(Stored records)
※ ※ ※

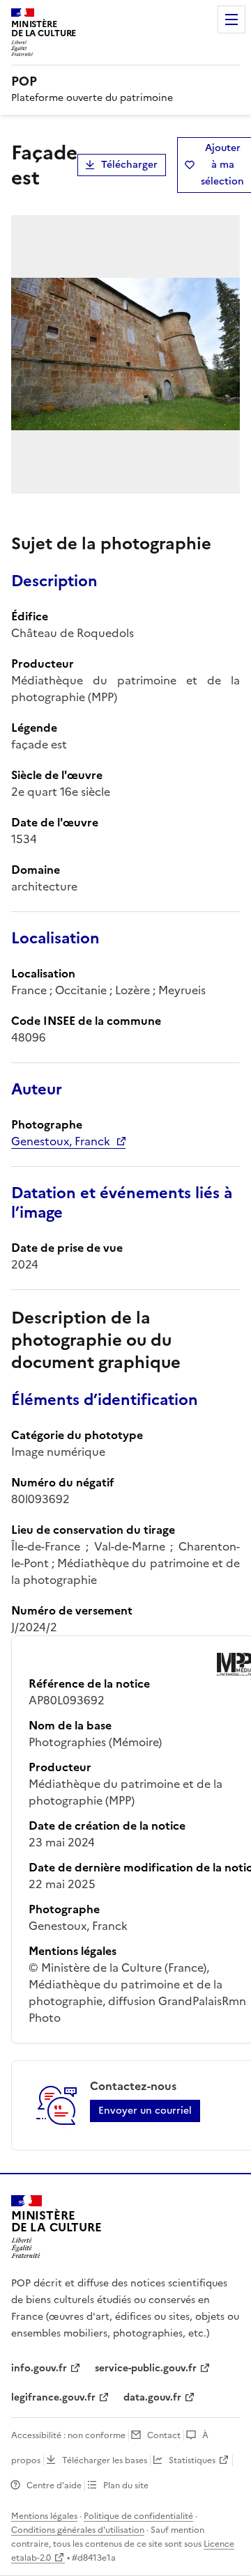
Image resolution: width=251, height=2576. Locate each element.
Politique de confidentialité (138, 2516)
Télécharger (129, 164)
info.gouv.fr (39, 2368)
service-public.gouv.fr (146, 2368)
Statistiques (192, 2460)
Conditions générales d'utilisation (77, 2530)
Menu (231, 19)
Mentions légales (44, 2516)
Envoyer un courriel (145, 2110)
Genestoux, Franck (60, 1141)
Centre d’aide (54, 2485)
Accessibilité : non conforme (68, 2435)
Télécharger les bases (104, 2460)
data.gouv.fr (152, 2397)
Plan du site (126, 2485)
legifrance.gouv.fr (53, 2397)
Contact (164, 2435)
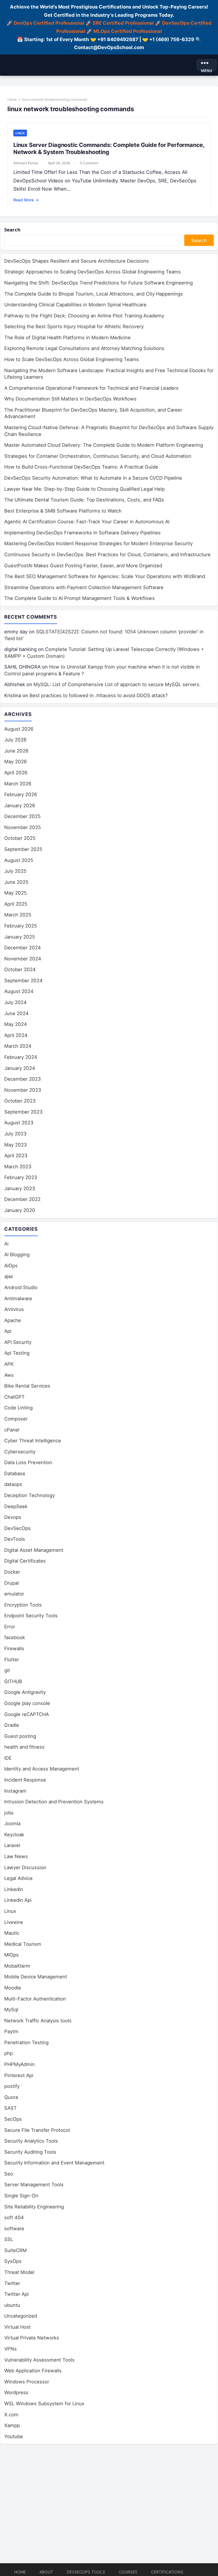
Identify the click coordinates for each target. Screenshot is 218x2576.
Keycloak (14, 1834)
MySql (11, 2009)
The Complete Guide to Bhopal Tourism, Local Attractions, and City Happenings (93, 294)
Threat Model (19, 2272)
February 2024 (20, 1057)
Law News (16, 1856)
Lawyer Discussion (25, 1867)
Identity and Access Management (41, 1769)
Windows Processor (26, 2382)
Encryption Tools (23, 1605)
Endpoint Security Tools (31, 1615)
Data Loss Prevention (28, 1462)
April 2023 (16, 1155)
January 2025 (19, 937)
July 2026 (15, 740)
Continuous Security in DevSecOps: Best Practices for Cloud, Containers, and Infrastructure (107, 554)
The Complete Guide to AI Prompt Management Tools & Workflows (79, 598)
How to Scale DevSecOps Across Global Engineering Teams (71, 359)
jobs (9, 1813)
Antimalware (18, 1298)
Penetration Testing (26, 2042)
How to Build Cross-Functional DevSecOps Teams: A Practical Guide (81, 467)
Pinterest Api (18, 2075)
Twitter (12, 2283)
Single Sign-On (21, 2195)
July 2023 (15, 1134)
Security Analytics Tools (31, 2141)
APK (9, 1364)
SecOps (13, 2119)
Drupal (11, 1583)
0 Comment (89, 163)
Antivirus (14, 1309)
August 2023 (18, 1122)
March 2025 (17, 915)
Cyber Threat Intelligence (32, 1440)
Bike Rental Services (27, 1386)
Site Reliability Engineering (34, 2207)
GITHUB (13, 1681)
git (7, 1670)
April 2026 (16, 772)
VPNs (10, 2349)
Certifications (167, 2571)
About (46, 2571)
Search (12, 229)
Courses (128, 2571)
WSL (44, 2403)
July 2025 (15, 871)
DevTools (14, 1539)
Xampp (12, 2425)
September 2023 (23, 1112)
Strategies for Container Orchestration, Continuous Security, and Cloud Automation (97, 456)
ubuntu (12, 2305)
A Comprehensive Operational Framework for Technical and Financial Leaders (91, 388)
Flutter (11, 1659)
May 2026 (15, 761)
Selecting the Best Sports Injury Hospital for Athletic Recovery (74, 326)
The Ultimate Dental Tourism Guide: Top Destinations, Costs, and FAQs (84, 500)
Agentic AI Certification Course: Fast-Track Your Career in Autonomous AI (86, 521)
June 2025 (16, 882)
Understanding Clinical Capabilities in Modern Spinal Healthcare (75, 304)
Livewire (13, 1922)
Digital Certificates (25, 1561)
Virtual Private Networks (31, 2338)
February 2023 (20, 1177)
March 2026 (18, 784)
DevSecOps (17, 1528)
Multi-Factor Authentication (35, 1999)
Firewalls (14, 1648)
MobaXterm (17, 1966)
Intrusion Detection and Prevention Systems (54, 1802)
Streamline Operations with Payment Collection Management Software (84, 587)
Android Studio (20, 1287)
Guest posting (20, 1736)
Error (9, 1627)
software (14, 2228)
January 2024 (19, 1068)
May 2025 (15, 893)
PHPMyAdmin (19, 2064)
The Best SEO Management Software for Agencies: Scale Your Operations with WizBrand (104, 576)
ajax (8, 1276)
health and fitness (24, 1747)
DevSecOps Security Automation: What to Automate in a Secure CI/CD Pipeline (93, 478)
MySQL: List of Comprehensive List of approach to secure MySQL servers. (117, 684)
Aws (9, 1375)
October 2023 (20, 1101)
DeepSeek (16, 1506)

※ ※ ※

Task instructions: Retype nothing except the lines from the line holding "health and fitness (24, 1747)" through the last line of the entries, both included.

Completed task:
health and fitness (24, 1747)
DevSecOps Security Automation: What to Automate in a Secure CI/CD Pipeline (93, 478)
MySQL: List of Comprehensive List of approach to secure MySQL servers. (117, 684)
Aws (9, 1375)
October 2023 (20, 1101)
DeepSeek (16, 1506)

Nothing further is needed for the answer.